The iTunes-themed spam messages use the forged return address of gifts.certificate@itunes.com and read, in part, You have received an iTunes Gift Certificate in the amount of $50.00. You can find your certificate code in the attachment below. The resume messages simply say Please review my CV, Thank you! — using the abbreviation for Curriculum Vitae, the British analogue to the word résumé.

The Trojan’s ongoing campaign attempts to trick victims into opening Zip-compressed attached files, which themselves contain an executable installer. The attachments almost always use the icon of a Microsoft Word document, and we usually see the Trojan launch an instance of Word and modify the default document template (named normal.dot) in the course of the infection.

We followed this Trojan down its particular rabbit hole and discovered logs and other files that indicate that, in just one day of operation, the Trojan had infected more than 9000 computers around the world and had begun to download one of three payloads, one of which was immediately identifiable as the prolific spambot we call Trojan-Pushu (aka Pushdo or Cutwail). The other two payloads were a keylogging password stealer, and a rogue antivirus installer.

▶ [Problems to solve]:
#1 Translate this sentence from the text about the Trojan spam campaign into Spanish: "The other two payloads were a keylogging password stealer, and a rogue antivirus installer."
#2 From the text about the Trojan spam campaign, write out the stretch that starts at the words "The Trojan’s ongoing" and ends after the words "of the infection.".

▶ [Records provided]:
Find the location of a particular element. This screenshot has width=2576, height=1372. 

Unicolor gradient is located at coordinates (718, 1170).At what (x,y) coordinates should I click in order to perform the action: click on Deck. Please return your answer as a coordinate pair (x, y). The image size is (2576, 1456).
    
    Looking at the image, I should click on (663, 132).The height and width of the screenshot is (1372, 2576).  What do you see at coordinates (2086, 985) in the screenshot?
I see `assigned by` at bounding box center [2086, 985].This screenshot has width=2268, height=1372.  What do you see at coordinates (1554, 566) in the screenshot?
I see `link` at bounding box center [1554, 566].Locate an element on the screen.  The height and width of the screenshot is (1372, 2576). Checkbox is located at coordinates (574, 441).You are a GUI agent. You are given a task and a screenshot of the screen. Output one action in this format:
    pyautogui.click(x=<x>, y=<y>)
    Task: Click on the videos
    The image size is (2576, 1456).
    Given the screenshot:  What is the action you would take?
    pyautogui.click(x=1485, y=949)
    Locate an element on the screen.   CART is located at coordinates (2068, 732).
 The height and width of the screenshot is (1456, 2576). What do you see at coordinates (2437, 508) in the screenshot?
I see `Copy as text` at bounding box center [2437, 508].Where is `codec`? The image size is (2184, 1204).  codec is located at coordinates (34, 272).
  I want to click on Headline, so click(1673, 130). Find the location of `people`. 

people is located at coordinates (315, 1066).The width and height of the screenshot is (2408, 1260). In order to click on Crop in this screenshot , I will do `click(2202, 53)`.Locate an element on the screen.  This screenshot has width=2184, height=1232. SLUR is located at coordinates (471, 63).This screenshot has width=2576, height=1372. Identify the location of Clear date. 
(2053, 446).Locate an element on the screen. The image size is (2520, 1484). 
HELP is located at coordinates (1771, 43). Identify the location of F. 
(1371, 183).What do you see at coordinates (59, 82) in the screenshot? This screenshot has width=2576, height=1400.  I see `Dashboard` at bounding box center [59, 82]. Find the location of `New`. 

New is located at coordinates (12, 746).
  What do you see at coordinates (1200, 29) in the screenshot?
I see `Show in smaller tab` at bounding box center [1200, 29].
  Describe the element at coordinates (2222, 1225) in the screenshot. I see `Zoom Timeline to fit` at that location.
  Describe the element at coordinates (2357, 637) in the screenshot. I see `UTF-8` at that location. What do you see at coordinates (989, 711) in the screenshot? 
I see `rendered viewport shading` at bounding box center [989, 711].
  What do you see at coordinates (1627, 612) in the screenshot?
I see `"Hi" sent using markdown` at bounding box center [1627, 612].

▶ [Responses in order]:
#1 Las otras dos cargas útiles eran un ladrón de contraseñas con registro de pulsaciones de teclas y un instalador de antivirus falso.

#2
The Trojan’s ongoing campaign attempts to trick victims into opening Zip-compressed attached files, which themselves contain an executable installer. The attachments almost always use the icon of a Microsoft Word document, and we usually see the Trojan launch an instance of Word and modify the default document template (named normal.dot) in the course of the infection.